--- Start of RECORDS FOR PROCESSING ---

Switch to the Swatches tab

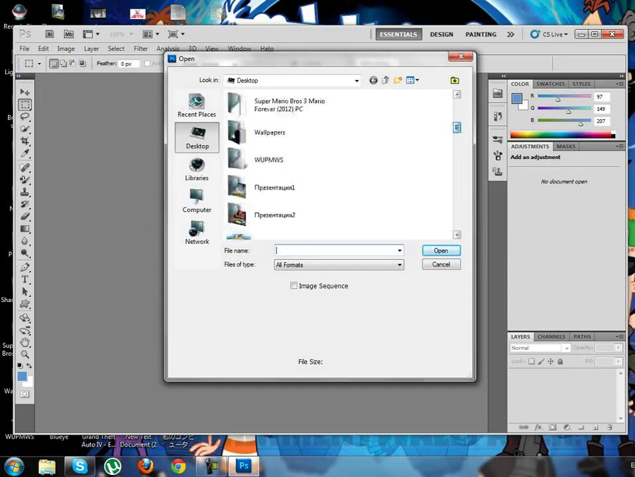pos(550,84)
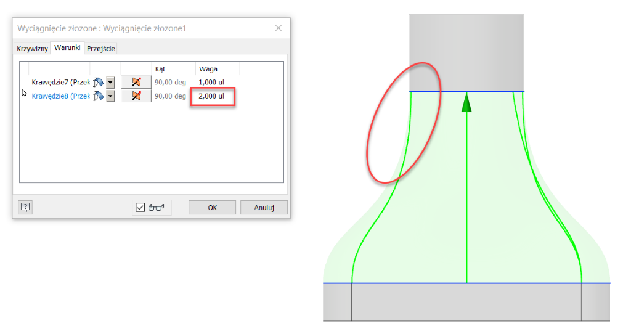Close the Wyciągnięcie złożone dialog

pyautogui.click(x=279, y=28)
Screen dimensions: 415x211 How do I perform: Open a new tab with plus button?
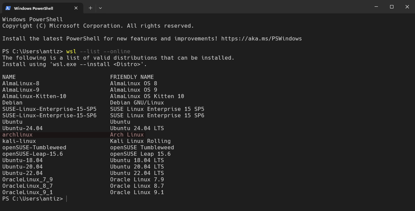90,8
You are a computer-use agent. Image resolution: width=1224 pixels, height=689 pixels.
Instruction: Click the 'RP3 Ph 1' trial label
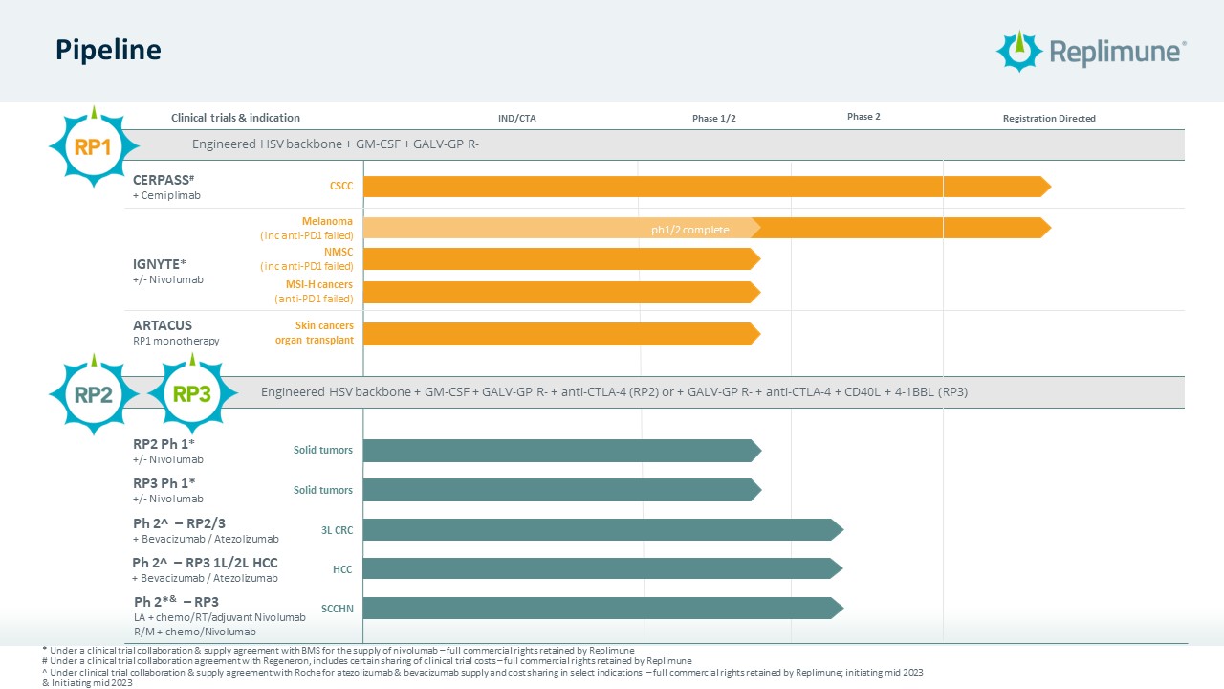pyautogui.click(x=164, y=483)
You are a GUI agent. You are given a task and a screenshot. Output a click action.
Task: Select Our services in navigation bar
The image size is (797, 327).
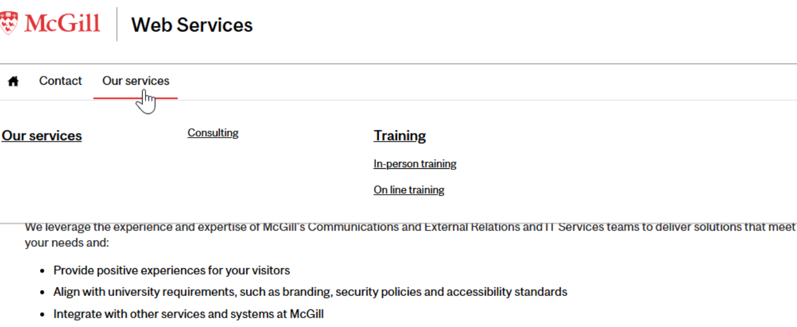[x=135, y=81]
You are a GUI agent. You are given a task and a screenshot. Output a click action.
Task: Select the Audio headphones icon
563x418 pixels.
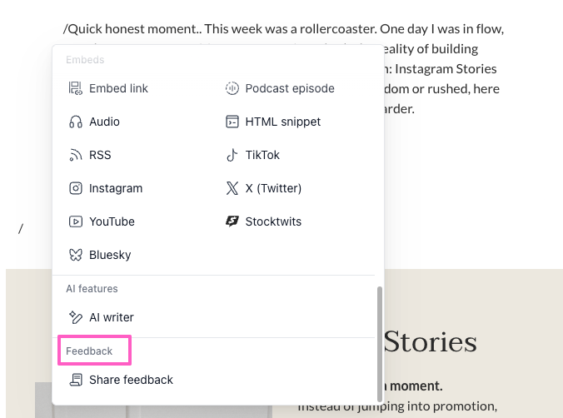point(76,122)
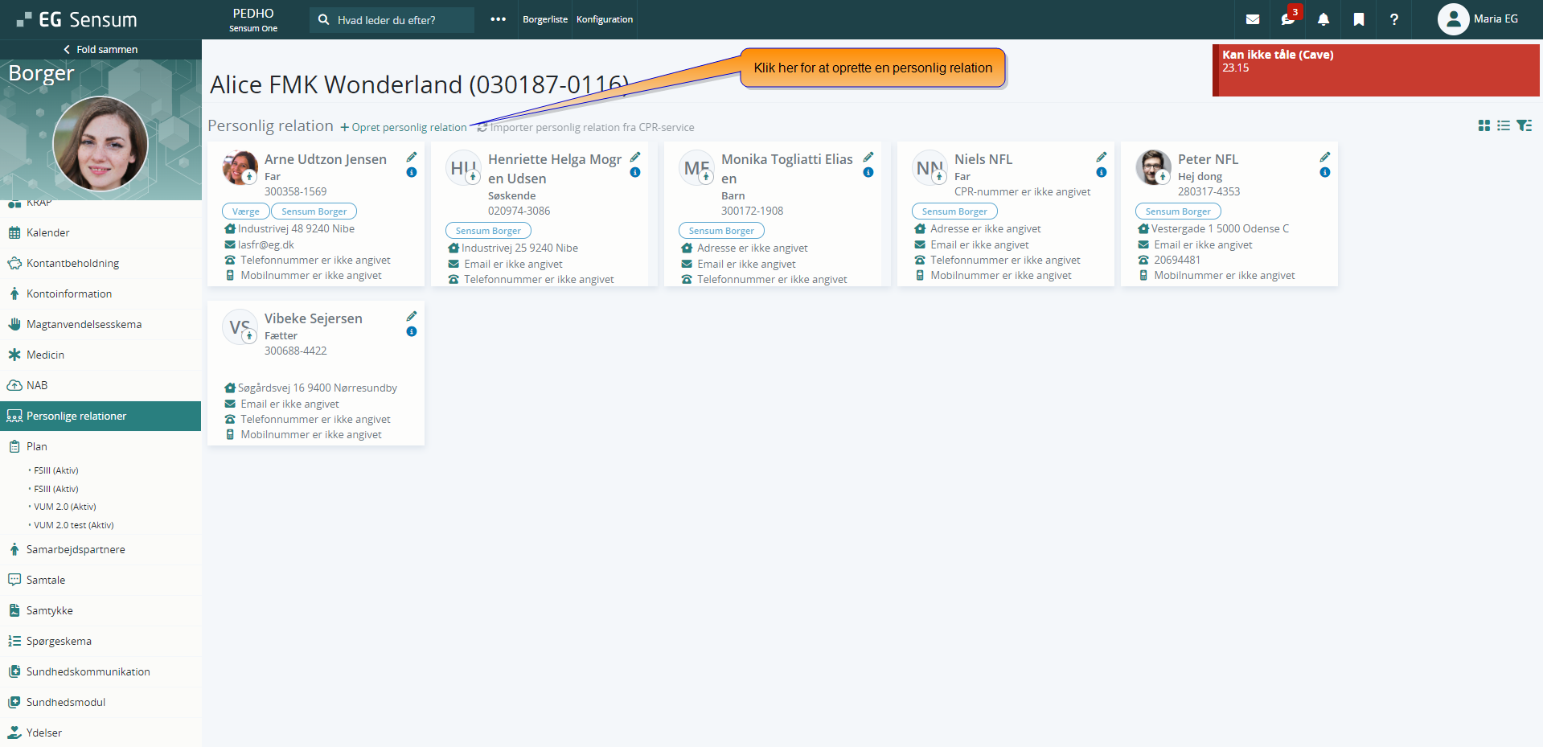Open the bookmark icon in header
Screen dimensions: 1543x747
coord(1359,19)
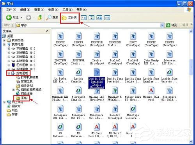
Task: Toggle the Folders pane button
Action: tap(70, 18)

--- End of RECORDS FOR PROCESSING ---
--- Start of RECORDS FOR PROCESSING ---

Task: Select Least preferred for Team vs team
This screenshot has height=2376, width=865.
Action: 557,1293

--- End of RECORDS FOR PROCESSING ---

• **GOAL**:
Present the lines as a numbered list, starting with the line that contains "Switch to the Swatches tab" and going on through the line that contains "pyautogui.click(x=164, y=483)". Skip blank lines and leave the pictures out.

• **ANSWER**:
1. Switch to the Swatches tab
2. pos(550,84)
3. Close the Wyciągnięcie złożone dialog
4. pyautogui.click(x=279, y=28)
5. Screen dimensions: 415x211 How do I perform: Open a new tab with plus button?
6. 90,8
7. You are a computer-use agent. Image resolution: width=1224 pixels, height=689 pixels.
8. Instruction: Click the 'RP3 Ph 1' trial label
9. pyautogui.click(x=164, y=483)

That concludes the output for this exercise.